A expressão das comunidades resgata a tese de que as econo­mias continentais diferem bastante para ficarem sob as rédeas de uma única política monetária. As assimetrias, como agora se mostram, eram previsíveis. Os Farialimen alçam voo. Os marginalizadosmen pescam nas cabeceiras dos rios.

O ordenamento do império financeiro – inspirado na proteção dos cofres e no fortalecimento dos PIBs – acaba tapando os olhos para o conforto social, ainda que as equações produzidas pelos formuladores de plantão tentem demonstrar relação de causa e efei­to, estratégia para defesa do bem-estar geral.

Não faltarão questionamentos à abordagem, bastando lembrar a receita brasileira: para enfrentar a crise prescreveu o acesso da população ao crédito e consumo. Ora, este é o eixo central do governo Lula III.

Não se descartam otimistas previsões sobre a maior influência brasileira no mundo, a partir da posição de sua volta à mesa do G20 e da vontade do nosso mandatário-mor em dar o tom dor na orquestra das nações. E ninguém duvida que o patrimônio brasileiro no campo da megabiodiversidade haverá de conferir grandeza à nação.

Urge analisar o segundo ator importante no qua­dro das democracias contemporâneas: o tecnocrata. De início, é oportuno lembrar que não há mais no planeta brilhantes estrelas da política. O painel da humanidade locupleta-se de figuran­tes sem o glamour de líderes que marcaram presença na história.

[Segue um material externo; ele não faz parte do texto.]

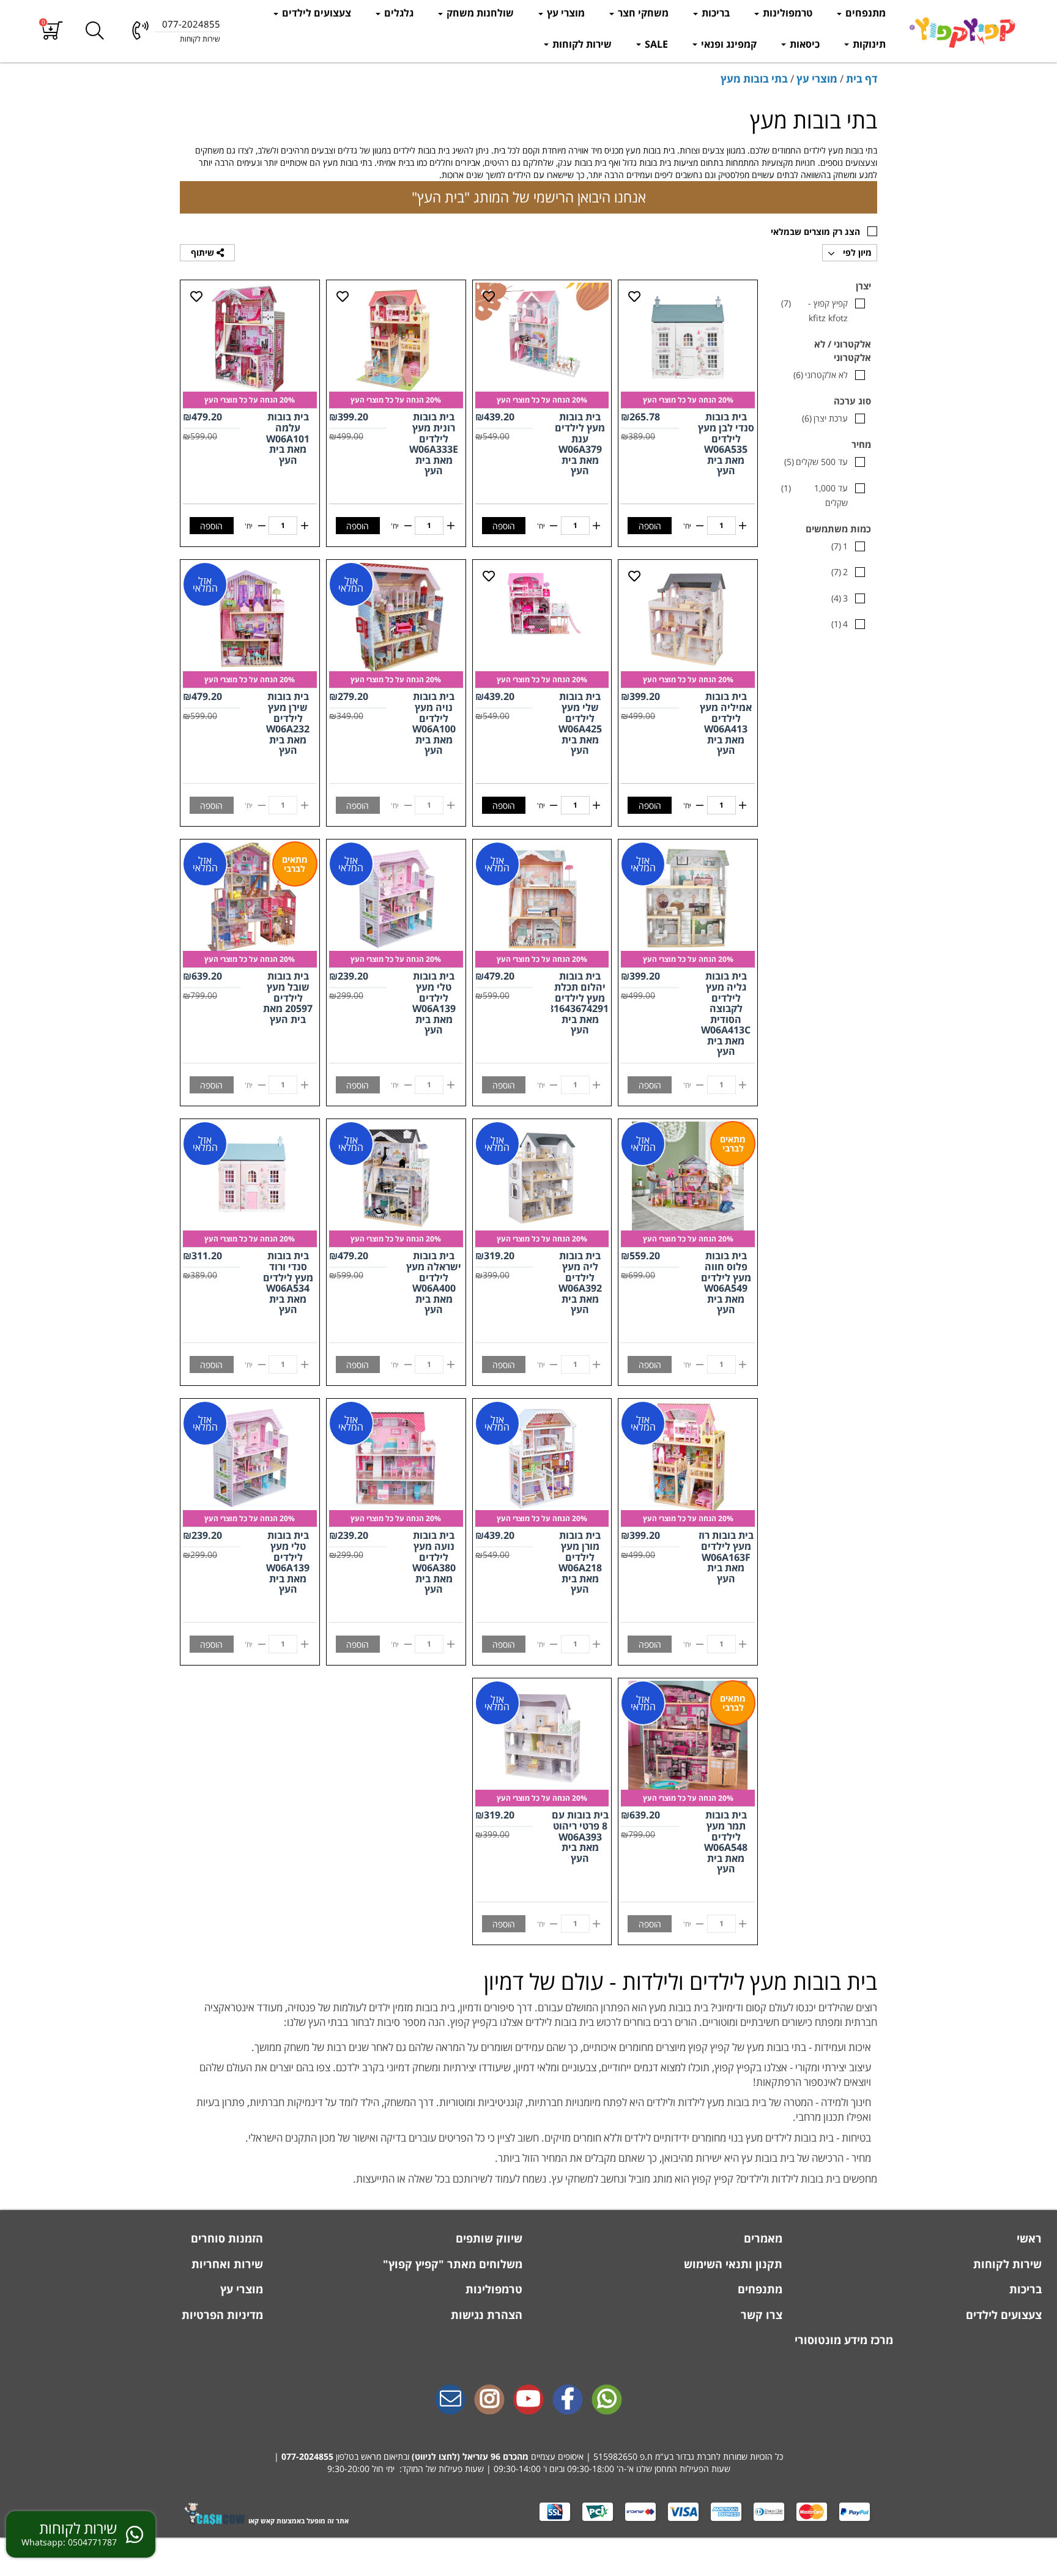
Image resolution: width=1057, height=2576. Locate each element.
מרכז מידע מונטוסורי (844, 2339)
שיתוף (204, 252)
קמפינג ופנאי (728, 44)
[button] (52, 31)
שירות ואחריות (225, 2264)
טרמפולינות (786, 13)
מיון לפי (856, 252)
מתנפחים (864, 13)
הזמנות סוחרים (225, 2238)
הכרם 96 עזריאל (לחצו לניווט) (467, 2456)
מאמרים (761, 2238)
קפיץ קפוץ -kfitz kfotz (814, 310)
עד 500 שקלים (816, 461)
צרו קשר (760, 2314)
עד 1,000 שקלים (814, 495)
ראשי (1028, 2238)
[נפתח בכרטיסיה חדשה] (567, 2400)
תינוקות (868, 44)
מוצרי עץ (564, 13)
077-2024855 (307, 2456)
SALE (655, 44)
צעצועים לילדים (315, 13)
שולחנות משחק (479, 13)
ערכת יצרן (825, 418)
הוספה (650, 526)
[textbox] (528, 2090)
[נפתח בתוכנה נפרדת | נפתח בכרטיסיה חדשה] (450, 2400)
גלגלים (398, 13)
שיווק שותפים (487, 2238)
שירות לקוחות (581, 44)
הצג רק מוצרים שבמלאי (815, 231)
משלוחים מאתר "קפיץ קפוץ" (451, 2264)
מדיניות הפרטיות (221, 2314)
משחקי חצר (642, 13)
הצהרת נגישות (485, 2314)
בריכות (714, 13)
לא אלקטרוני (820, 375)
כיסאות (803, 44)
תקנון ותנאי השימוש (731, 2264)
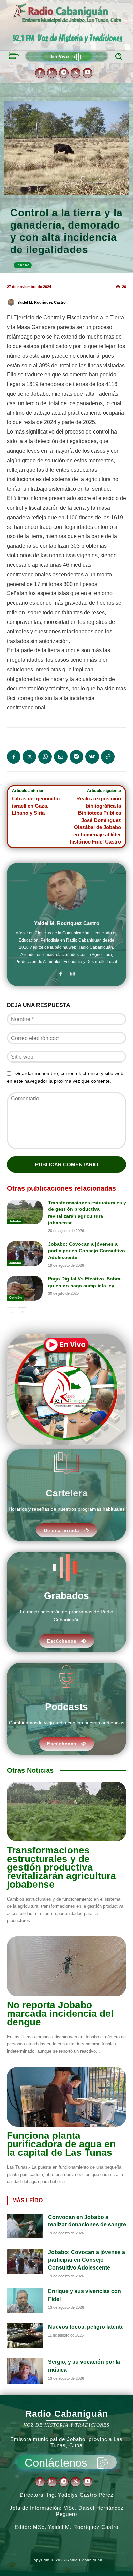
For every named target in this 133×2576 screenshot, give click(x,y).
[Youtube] (87, 73)
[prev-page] (11, 1311)
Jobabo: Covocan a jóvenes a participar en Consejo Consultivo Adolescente (86, 1250)
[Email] (61, 757)
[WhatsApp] (45, 757)
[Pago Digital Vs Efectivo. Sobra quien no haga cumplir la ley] (25, 1288)
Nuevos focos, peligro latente (86, 2327)
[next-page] (22, 1311)
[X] (75, 73)
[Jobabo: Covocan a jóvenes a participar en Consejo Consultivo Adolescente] (25, 1253)
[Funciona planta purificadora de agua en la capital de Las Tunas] (66, 2097)
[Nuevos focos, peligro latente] (25, 2335)
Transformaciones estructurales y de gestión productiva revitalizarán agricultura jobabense (61, 1867)
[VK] (92, 757)
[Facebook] (40, 73)
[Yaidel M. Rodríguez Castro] (12, 302)
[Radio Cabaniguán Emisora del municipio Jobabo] (67, 13)
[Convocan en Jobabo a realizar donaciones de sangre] (25, 2226)
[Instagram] (52, 73)
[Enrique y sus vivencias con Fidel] (25, 2300)
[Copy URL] (108, 757)
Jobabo (23, 265)
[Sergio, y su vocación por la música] (25, 2371)
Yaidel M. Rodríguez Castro (41, 302)
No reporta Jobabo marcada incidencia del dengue (60, 2013)
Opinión (15, 1297)
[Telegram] (64, 73)
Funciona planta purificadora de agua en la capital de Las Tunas (61, 2144)
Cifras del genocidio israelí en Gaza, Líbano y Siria (36, 806)
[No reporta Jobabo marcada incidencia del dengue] (66, 1966)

Quem se lembra das lições de sabedoria e do tino de figuras portentosas como De Gaulle, Churchill ou Margaret Thatcher? As nações dispõem hoje de quadros funcionais de limitado ciclo de vida política. Os conflitos do passado, cujos focos eram a geopolítica e a expansão de domínios, cedem lugar às lutas internas contra o dragão que devasta as finanças e corrói riquezas. É natural, pois, que o perfil do momento seja aquele treinado nos salões da tecnocracia. O termo vem a calhar nestes tempos de insegurança, eis que agrega habilidade (tekné) ao poder (krátos). Isso é o que se espera dos “solucionadores de problemas”.

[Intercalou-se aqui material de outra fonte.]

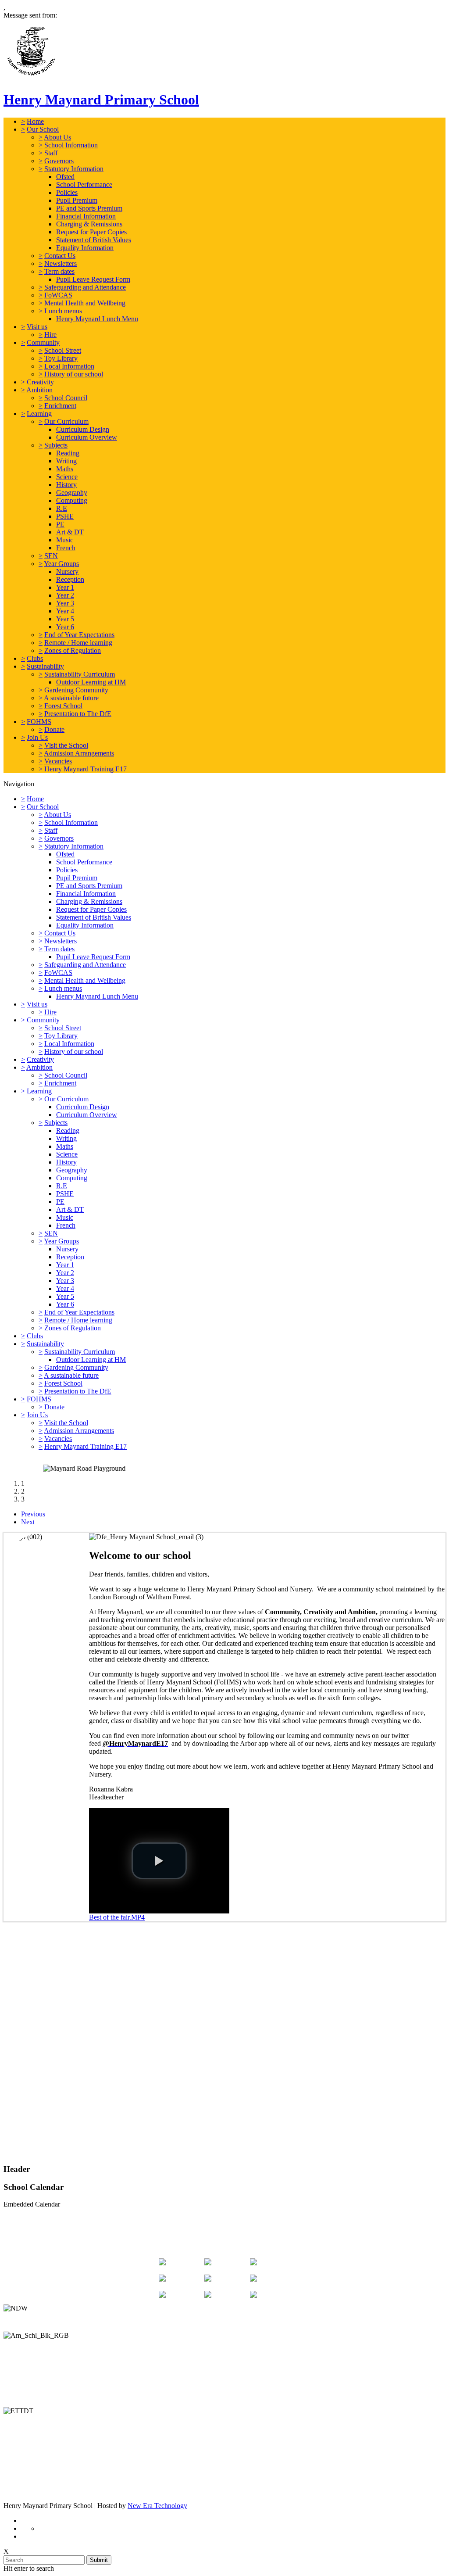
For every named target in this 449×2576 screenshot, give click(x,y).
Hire (50, 334)
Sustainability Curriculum (79, 674)
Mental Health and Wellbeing (84, 303)
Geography (71, 492)
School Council (65, 397)
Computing (71, 500)
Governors (59, 161)
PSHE (65, 516)
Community (43, 342)
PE (60, 524)
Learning (39, 413)
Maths (64, 469)
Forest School (63, 705)
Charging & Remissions (89, 224)
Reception (70, 579)
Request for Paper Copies (91, 232)
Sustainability (45, 666)
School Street (62, 350)
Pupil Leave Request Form (93, 279)
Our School (43, 129)
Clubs (35, 658)
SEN (51, 555)
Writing (66, 461)
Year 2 (65, 595)
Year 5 (65, 619)
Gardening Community (76, 690)
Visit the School (66, 745)
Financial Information (86, 216)
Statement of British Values (93, 240)
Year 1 (65, 587)
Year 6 (65, 627)
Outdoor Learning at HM (91, 682)
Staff (50, 153)
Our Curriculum (66, 421)
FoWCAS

Afinal, o tecnocrata faz mal à democracia? A pergunta está no ar desde a queda do Muro de Berlim, no vácuo deixado pelo desvanecimento das ideologias e pela pasteurização partidária. De lá para cá, governos esvaziaram seus compartimentos doutrinários, preenchen­do-os com quadros burocráticos e apetrechos técnicos para obter efi­ciência e eficácia. Inaugurou-se o ciclo que Maurice Duverger cog­nomina de “tecnodemocracia”, que sucede à democracia liberal.

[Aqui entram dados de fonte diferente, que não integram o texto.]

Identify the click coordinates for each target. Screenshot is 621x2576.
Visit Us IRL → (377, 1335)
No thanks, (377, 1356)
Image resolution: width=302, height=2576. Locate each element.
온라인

Seus eixos se apoiam em organizações complexas e racionais e, hoje mais que nunca, levam em conta a gangorra dos capitais financeiros mun­diais. A política deixou de ser uma unidade autônoma, passando a depender de mais duas hierarquias: a alta administração do Estado e os negócios. Esse é o feitio dos modernos sistemas demo­cráticos. O Brasil orgulha-se de ter liquidado sua dívida externa. Hoje, credor do FMI, enterrou uma história pontilhada de excessos fiscais e monetários, desde os princípios do século passado, quando importava caixões de defuntos vindos da Inglaterra, prontinhos e es­tofados em veludo, para receber empresários decadentes e burocratas inescrupulosos. Mas continua a praticar mutretas.

O sonho de Campos Sales realizou-se, depois de lutar entre 1898 e 1902, para fazer o saneamen­to financeiro e estancar sua dívida externa. De lá para cá, quase tudo mudou. Pinço Fernando Gabeira, ao lembrar que, por aqui, a coisas andam a passos galopantes. Lula foi eleito nos mandatos anteriores com grandes margens. Elegeu-se para o último com pequena margem. Não percebeu, porém, que governa um Brasil rachado ao meio. Fatias do bolo são distribuídas no Centrão, cujo dicionário começa com na letra B, onde estão as bigalhas dos cofres. Isso mesmo, milhões de migalhas entupindo os dutos.